O Rush ingressava com Presto na chamada quarta fase de sua carreira. Nas três primeiras - cada uma formada por quatro álbuns de estúdio seguidos por um ao vivo - os canadenses se solidificaram como uma força musical que sempre buscou inovações. Era nítido que os músicos vinham explorando um diverso número de sons e ritmos em seus últimos trabalhos, mas jamais abandonando a essência musical que os definia como um dos maiores e mais lendários grupos do rock. Presto, portanto, apontou o início de um novo período de transição, onde as composições com forte presença de sintetizadores dariam lugar novamente às melodias mais orientadas pelas guitarras. Os teclados e sequenciadores ainda seriam utilizados, porém de maneiras mais discretas e adicionais se comparados às gravações anteriores.
"Hold Your Fire foi o disco que me disse que havia uma mudança em nossa composição, uma mudança que nos afastava do rock", afirma Geddy. "Começávamos a entrar em uma área mais jazzística, mais leve".
A intenção original do Rush era que Presto fosse coproduzido por Peter Collins, que esteve com a banda nos imediatamente anteriores Power Windows (1985) e Hold Your Fire (1987). Collins decidiu não aceitar a responsabilidade dessa vez, fazendo com que Geddy, Alex e Neil mergulhassem novamente na tarefa de procurar um novo produtor musical, conforme ocorrido em Grace Under Pressure (1984) após a despedida de Terry Brown.
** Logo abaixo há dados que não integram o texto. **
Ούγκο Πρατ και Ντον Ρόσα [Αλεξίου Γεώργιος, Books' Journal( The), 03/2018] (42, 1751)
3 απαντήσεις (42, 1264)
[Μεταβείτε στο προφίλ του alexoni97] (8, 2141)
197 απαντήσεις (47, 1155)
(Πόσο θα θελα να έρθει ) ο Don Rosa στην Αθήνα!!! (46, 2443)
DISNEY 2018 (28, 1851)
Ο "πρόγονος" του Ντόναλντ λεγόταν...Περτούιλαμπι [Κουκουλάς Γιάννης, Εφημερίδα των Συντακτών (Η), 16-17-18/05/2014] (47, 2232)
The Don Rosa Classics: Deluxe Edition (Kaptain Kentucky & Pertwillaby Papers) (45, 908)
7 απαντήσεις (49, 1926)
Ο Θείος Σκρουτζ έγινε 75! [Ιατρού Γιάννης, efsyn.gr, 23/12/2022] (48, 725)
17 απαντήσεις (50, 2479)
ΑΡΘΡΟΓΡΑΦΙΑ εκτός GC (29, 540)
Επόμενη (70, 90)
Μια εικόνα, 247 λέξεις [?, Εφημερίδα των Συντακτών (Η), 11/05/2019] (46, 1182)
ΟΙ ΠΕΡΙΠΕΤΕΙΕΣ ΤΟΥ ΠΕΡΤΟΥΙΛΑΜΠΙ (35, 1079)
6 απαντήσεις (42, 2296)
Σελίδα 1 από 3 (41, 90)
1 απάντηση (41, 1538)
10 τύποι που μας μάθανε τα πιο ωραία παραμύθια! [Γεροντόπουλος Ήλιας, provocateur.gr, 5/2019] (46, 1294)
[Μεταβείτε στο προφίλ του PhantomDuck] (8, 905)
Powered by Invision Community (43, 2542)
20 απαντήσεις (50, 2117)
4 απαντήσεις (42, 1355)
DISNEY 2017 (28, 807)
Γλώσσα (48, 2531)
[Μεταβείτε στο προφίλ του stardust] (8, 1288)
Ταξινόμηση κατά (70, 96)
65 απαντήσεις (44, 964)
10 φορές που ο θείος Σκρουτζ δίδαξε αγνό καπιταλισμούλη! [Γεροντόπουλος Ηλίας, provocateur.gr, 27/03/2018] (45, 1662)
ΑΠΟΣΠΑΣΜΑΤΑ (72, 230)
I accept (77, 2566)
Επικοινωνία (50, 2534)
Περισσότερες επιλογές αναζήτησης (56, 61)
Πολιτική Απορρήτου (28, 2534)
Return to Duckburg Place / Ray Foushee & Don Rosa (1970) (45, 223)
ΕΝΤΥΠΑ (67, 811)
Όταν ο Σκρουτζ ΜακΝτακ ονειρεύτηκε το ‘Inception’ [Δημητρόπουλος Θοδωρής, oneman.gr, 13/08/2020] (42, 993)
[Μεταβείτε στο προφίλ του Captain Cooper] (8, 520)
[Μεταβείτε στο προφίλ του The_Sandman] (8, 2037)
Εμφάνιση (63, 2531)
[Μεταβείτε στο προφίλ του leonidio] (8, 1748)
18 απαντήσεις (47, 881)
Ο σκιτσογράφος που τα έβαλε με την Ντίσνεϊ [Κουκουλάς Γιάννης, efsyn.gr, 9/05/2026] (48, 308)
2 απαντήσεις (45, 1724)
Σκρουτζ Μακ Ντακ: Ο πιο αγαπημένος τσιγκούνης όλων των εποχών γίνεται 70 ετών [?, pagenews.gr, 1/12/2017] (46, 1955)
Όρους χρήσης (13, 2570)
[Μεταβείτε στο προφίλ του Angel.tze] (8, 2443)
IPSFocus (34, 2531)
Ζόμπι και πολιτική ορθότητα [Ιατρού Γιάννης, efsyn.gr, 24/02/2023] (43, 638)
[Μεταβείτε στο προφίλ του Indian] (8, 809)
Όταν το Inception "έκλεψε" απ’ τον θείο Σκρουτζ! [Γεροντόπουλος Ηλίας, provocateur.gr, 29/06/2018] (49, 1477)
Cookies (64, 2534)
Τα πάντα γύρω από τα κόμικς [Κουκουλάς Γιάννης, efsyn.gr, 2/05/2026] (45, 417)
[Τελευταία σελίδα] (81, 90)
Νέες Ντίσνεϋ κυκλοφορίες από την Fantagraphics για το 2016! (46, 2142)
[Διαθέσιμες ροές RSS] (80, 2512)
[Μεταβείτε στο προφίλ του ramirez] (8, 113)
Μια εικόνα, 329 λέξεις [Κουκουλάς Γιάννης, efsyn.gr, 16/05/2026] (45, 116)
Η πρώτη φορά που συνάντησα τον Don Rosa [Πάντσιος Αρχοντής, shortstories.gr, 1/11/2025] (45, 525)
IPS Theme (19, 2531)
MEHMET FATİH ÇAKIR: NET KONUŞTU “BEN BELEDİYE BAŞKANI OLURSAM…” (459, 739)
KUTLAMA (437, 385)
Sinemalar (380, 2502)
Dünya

Com mais maturidade e menos pressão, os canadenses escolheram Rupert Hine, produtor, compositor e músico britânico que trazia no currículo uma história de mais de setenta discos produzidos, incluindo artistas como Camel, Saga, Tina Turner, The Fixx, Chris DeBurgh e Bob Geldof. O giro que propiciou Hine como novo produtor e colaborador acabaria ajudando na evolução natural do Rush, que mirava a nova década que chegava.
"Parece absolutamente louco para mim que um dos poucos trios remanescentes no planeta, com guitarra, baixo e bateria, esteja sendo sufocado pelos teclados", diz Hine. "Meu interesse era levá-los de volta ao formato trio, com uma abordagem mais moderna. Buscamos descobrir, portanto, a definição contemporânea de trio".
Hine influenciaria no retorno definitivo de Lifeson aos holofotes, algo que já havia sido iniciado de maneira gradual desde o disco anterior. "Alex queria enfatizar mais a guitarra como o instrumento dominante, colocando os teclados em segundo plano. Geddy e eu concordamos", lembra Peart. "Ele construiu um conceito sobre não utilizarmos mais os teclados. Fiquei um pouco triste", confessa Geddy.
"Trabalhamos com Rupert Hine como nosso produtor em Presto", lembra Lifeson. "Tive ideias básicas sobre 'Show Don't Tell' em casa, levando-as para o estúdio quando iniciamos as gravações do álbum. Portanto, começamos a desenvolvê-la a partir dali. A primeira versão era muito mais pesada, com o andamento um pouco mais rápido. O enfoque do Rupert para minha guitarra se mostrou um pouco mais leve do que aquele que eu buscava. Brinquei com tudo o que era novo na época, como sempre fiz. Vínhamos de uma pausa de sete meses, que até então havia sido nosso maior hiato, por isso precisávamos limpar as teias de aranha. Ficamos muito entusiasmados com o trabalho em Presto. A mudança para a Atlantic Records foi boa, pois sentíamos que precisávamos de mudanças por toda a parte. Estávamos entrando na década de noventa, e tudo se fazia novo".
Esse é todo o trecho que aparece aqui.